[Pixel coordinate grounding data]

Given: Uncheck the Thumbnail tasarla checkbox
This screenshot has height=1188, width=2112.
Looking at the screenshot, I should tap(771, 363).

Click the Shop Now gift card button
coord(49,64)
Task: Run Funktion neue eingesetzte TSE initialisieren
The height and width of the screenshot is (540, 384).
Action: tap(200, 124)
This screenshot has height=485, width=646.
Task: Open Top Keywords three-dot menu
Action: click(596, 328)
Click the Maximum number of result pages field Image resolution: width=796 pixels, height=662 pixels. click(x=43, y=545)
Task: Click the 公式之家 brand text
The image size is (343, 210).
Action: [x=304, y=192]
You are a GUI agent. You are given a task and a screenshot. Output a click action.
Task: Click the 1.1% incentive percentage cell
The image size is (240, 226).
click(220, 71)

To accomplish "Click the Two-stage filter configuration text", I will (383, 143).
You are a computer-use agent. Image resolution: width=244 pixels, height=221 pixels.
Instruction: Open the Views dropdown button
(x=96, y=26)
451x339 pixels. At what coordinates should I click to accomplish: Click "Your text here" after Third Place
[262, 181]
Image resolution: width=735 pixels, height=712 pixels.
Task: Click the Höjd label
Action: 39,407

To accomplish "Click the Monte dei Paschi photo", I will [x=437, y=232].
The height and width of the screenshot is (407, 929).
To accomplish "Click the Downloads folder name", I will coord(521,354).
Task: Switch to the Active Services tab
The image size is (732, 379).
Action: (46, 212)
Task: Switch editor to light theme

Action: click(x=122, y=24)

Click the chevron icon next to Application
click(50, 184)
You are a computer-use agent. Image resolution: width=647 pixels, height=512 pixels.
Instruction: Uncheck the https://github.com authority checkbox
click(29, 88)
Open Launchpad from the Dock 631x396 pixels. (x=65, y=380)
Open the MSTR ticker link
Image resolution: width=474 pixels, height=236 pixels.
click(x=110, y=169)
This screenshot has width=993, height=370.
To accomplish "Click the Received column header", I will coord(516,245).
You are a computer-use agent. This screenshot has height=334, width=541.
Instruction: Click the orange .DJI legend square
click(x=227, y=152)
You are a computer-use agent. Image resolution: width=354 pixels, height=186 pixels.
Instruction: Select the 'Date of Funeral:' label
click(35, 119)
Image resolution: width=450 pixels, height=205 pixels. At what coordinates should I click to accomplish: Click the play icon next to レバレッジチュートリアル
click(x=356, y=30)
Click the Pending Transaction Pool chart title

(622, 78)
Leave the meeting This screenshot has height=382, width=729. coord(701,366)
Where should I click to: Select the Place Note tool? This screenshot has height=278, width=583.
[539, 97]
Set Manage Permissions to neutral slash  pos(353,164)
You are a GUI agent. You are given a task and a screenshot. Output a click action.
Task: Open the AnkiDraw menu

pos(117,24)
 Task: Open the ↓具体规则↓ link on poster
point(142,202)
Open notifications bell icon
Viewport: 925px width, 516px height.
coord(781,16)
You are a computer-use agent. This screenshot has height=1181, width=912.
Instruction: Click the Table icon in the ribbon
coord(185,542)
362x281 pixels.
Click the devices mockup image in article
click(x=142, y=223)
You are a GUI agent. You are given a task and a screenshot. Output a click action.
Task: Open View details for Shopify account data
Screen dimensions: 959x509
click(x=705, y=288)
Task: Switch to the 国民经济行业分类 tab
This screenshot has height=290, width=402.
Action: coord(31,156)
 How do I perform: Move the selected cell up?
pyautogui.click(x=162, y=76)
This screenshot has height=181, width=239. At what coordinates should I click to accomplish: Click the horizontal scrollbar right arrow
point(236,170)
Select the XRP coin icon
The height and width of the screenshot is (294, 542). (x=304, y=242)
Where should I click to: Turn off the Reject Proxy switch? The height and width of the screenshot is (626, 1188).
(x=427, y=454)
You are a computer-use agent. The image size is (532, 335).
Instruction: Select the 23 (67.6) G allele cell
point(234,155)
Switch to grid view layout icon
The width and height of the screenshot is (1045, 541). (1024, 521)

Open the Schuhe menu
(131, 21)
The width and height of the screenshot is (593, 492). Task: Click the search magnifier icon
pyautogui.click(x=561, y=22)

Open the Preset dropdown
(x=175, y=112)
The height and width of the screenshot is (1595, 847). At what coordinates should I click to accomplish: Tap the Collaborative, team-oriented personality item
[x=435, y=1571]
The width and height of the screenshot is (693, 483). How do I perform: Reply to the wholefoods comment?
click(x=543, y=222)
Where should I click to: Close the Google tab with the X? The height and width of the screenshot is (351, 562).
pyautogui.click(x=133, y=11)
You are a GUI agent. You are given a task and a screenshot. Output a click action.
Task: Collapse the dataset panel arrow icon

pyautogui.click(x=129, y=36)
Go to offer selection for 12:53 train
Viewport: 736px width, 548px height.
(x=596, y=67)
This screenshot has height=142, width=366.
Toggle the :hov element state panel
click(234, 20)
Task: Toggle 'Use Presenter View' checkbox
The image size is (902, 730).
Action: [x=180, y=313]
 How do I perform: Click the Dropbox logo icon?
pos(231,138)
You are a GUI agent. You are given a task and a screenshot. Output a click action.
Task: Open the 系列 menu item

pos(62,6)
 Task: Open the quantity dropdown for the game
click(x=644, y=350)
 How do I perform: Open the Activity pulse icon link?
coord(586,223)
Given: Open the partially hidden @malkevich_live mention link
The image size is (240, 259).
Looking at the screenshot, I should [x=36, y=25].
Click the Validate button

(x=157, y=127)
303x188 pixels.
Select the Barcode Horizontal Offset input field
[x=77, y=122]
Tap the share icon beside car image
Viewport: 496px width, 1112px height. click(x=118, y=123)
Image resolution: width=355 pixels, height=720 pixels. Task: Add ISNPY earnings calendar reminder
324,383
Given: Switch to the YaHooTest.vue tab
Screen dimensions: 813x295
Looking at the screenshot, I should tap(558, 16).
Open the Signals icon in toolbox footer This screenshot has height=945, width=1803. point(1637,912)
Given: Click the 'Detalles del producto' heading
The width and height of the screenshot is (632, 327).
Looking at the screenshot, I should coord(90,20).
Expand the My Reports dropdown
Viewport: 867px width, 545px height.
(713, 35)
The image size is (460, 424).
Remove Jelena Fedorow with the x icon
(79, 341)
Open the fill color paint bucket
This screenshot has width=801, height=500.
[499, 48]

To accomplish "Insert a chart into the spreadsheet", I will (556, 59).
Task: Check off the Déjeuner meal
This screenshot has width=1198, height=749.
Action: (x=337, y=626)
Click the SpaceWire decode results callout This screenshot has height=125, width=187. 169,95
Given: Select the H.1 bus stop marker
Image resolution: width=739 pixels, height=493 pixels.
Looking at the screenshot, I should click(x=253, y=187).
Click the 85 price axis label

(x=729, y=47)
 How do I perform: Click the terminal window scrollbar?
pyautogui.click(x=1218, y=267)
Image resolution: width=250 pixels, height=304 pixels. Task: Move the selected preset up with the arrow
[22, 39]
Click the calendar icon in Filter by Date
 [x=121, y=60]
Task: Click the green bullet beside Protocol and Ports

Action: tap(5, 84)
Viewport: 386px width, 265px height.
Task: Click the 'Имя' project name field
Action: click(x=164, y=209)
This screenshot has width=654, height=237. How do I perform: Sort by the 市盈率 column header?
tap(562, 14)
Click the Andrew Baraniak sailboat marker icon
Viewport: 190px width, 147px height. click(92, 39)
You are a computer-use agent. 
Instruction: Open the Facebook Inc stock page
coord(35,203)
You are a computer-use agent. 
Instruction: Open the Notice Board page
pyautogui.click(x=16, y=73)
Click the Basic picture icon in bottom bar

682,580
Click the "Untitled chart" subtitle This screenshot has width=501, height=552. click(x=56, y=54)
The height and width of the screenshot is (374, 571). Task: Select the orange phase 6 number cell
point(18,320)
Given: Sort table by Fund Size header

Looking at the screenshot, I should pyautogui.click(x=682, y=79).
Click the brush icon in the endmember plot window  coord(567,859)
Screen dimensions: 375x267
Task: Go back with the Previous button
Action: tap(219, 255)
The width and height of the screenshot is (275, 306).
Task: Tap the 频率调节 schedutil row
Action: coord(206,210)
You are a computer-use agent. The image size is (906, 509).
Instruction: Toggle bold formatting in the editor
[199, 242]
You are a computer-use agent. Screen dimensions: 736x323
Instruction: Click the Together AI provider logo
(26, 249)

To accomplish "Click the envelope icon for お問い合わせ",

* _TASK OBJECTIVE_: Provide only the number of lines in the records containing the string "computer".

* _ANSWER TO THIS TASK_: 10